_Extract provided_
-- Opening Marker --

Logan Herring: CEO of WRK Group
As a native Wilmingtonian, Logan Herring had a choice after graduating from Goucher College in Maryland: spread his wings or return home.
“Because I was afforded many opportunities that I think a lot of people who look like me and come from where I come from, I decided that I needed to pay it forward and make sure that other people had some of, if not more of, those opportunities that I had,” he said.
Herring founded a nonprofit dedicated to mentoring at-risk young men in Wilmington, and slowly grew to take on bigger roles, including executive director of the Kingswood Community Center in the city’s Riverside neighborhood in 2016. Two years later, he was tapped to lead the ambitious REACH Riverside initiative, which uses the national Purpose Built Communities model to revitalize housing, education and community services in the neighborhood. With the addition of The Warehouse, a teen-designed, co-working and service delivery space focused on serving the city’s teen population, the WRK Group was created.
In the past year, Herring’s organization has made major strides in supporting an underserved community’s health needs amid the COVID-19 pandemic, connecting children to remote educational resources, highlighting the racial inequity of the city’s residents and raising funds to break ground on dozens of new housing units in Riverside.
While the WRK Group set a capital campaign goal in 2019 of raising $20 million in five years, Herring’s organizations have already raised $33 million. They are now targeting a goal of $50 million by 2023 – but Herring is personally pushing to get it done this year.
“As I see kids being killed every day and as bullets are flying at our community center, that gives me the sense of urgency to not hold back and to push as hard as I can,” he said.
While the original Purpose Built Community near Atlanta is 26 years into its work, the WRK Group is already the largest of the initiative’s projects in terms of budget or staff, Herring said. Typically, one organization runs the numerous parts, but in Wilmington the WRK Group’s three entities operate independently with a shared mission.
“That’s allowed us to hire and retain the best talent, which then benefits all the organizations,” Herring said. “It’s way more complex having to report to three boards, but we’ve begun to figure out a way to make it work for the full benefit of all participating parties.”
Herring said that the WRK Group depends upon its “Thanksgiving Model” to find success in its varied efforts.
“We rely on partnerships to bring the best dish to the table,” he explained. “Instead of us trying to recreate the wheel or redesign a program, we do what we do well, but we also rely on our partners.”
To encourage his team, Herring includes everyone in the innovative brainstorming sessions and supports their pilot programs. They don’t hold meetings on Mondays and are required to spend half of that day in service as part of a weekly mental health break.
“If our staff isn’t taken care of, treated well, and compensated well, then our clients aren’t treated well,” he said.

-- Closing Marker --

_Stored records_
-- Opening Marker --

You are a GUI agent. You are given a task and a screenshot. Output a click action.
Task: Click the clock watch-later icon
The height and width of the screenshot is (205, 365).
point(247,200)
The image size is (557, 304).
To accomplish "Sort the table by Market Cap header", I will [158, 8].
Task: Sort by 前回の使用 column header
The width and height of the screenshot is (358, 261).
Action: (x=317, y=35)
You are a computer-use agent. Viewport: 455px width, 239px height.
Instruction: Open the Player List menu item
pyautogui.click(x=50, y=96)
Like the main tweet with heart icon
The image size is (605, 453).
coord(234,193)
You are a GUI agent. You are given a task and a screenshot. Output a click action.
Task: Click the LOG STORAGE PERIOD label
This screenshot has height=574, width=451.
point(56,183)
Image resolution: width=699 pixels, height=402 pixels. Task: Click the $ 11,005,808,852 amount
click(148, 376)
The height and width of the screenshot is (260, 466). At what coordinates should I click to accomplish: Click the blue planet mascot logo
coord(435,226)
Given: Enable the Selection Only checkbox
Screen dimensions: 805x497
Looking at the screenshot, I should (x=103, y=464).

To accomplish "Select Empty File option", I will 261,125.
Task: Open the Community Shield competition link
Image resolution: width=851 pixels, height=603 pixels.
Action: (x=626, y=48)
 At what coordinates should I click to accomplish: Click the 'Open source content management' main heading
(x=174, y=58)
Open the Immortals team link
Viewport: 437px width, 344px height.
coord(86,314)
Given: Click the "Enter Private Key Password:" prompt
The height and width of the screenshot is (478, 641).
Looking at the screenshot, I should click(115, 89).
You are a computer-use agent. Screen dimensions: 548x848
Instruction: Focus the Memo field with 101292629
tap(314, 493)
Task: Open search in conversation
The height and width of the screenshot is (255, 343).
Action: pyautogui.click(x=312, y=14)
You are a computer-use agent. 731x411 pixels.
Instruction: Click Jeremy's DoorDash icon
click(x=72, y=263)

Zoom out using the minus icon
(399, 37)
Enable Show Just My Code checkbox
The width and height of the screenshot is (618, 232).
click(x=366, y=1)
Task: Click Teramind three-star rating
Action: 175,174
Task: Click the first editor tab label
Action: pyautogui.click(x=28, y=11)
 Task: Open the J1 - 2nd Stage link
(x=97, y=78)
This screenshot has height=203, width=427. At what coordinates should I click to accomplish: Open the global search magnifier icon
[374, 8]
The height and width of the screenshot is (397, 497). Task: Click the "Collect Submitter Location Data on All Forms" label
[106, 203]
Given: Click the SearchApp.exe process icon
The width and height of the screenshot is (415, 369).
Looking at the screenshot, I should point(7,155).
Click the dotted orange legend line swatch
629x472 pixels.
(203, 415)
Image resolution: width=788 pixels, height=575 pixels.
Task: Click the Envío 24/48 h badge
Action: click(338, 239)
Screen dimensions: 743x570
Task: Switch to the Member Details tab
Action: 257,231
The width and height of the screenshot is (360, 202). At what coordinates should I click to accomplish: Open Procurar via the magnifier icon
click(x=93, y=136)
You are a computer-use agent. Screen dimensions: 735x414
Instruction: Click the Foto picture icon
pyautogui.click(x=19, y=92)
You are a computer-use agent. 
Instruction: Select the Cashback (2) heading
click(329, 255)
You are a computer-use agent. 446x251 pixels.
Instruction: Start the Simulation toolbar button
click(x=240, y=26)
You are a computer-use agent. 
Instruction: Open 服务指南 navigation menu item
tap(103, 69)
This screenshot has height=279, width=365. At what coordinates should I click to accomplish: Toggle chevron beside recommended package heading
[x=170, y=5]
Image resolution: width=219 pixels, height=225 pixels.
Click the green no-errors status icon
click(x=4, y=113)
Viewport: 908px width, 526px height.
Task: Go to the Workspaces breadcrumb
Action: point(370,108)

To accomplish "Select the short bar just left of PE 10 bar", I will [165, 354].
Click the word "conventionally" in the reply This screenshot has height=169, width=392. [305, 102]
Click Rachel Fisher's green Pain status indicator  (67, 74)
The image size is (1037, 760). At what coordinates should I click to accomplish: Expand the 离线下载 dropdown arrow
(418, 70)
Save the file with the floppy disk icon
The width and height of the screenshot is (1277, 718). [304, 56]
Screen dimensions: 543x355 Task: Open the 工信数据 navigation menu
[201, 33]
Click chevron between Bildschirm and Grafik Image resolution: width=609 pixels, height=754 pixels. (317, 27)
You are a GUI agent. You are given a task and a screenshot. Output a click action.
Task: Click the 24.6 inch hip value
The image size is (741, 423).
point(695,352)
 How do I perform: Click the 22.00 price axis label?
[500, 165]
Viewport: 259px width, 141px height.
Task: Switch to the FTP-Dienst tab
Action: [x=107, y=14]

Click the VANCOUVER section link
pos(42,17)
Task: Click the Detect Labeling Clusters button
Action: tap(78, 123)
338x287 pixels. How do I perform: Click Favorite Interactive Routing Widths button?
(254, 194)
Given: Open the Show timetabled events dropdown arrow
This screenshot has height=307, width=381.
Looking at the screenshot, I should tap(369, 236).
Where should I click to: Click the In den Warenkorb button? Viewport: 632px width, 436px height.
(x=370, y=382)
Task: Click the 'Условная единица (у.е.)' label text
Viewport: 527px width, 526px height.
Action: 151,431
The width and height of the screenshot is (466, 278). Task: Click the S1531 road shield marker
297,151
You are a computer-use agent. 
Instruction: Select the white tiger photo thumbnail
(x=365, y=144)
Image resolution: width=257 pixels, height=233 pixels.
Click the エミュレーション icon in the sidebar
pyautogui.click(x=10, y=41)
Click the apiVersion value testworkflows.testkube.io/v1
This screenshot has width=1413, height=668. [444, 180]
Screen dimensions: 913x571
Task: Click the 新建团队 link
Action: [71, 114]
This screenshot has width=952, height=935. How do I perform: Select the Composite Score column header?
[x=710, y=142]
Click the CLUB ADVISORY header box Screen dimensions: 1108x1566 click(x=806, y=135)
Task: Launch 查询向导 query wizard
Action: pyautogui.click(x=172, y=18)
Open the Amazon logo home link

-- Closing Marker --

_Prompt 1_
Please copy the profile of Logan Herring word for word from "While the original" to "a shared mission.".
_Prompt 2_
Translate this sentence from the profile of Logan Herring into Spanish: "Herring said that the WRK Group depends upon its “Thanksgiving Model” to find success in its varied efforts."
Work only from the profile of Logan Herring and not from the material.

_Response box 1_
While the original Purpose Built Community near Atlanta is 26 years into its work, the WRK Group is already the largest of the initiative’s projects in terms of budget or staff, Herring said. Typically, one organization runs the numerous parts, but in Wilmington the WRK Group’s three entities operate independently with a shared mission.

_Response box 2_
Herring dijo que el WRK Group depende de su «Modelo de Acción de Gracias» para tener éxito en sus diversos esfuerzos.